● Task requirements:
In the entries below, find the line with "Screen dimensions: 768x521" and the line with "the Mirror/Ski Coat"; copy them and every line between them exactly, but not the pictures.

● Available data:

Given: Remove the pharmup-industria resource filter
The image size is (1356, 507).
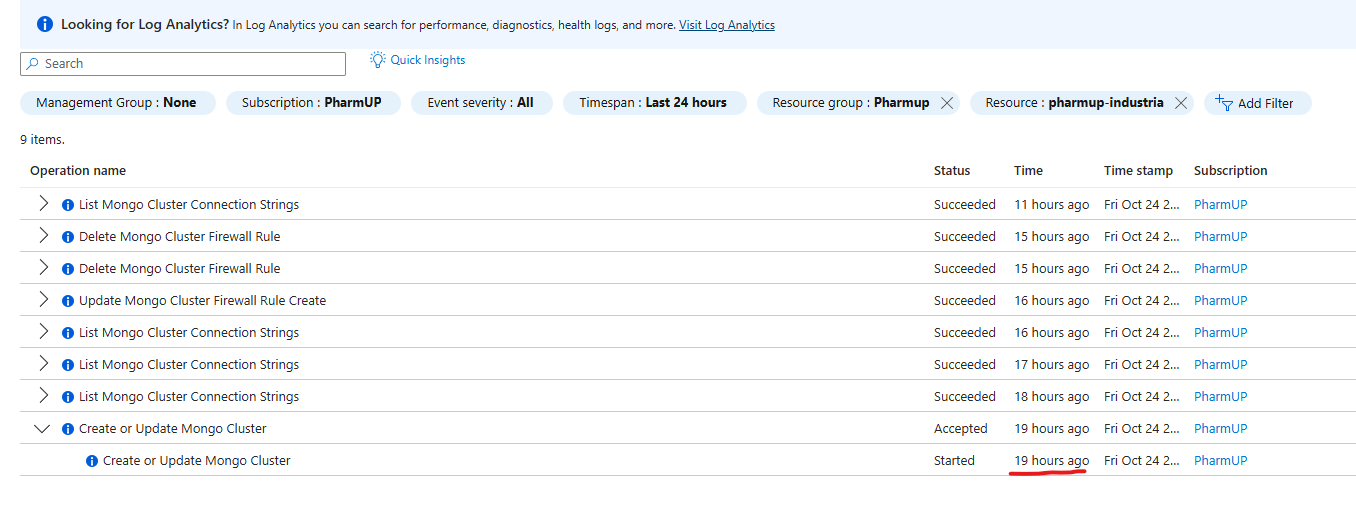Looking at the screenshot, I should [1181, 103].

* * *

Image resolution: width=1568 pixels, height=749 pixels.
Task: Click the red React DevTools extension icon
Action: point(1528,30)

* * *

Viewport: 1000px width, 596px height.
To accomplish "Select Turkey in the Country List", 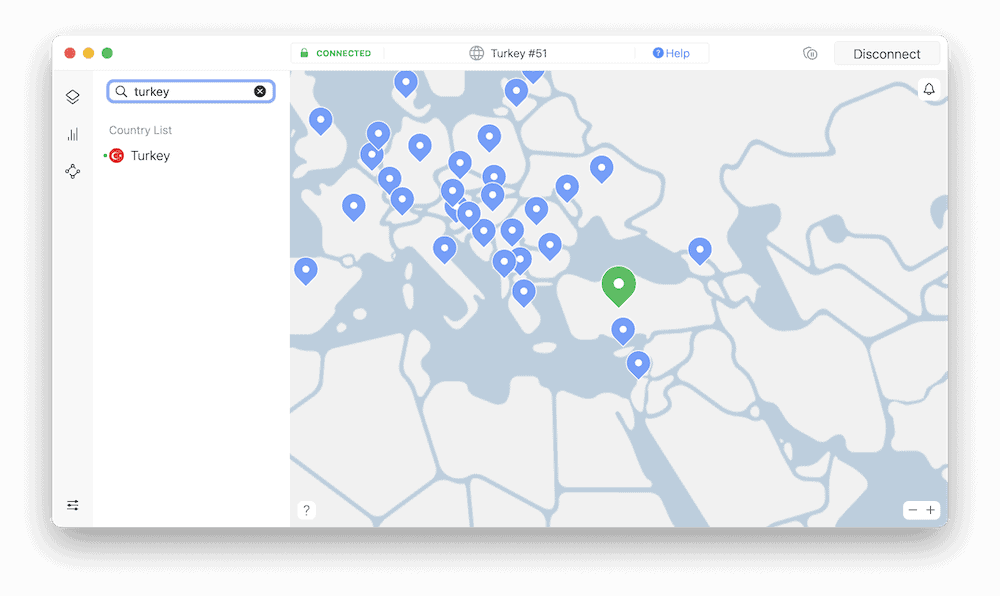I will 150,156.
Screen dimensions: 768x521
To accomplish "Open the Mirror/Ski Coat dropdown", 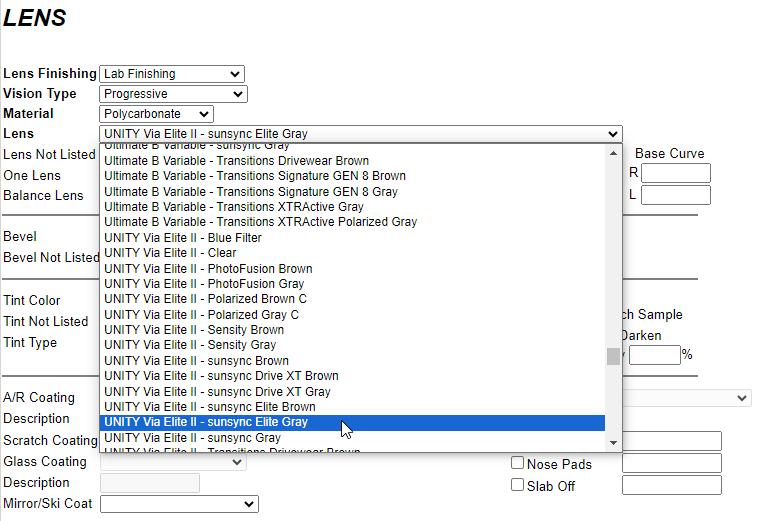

● Exercise response:
Screen dimensions: 768x521
To accomplish "Open the Mirror/Ski Coat dropdown", 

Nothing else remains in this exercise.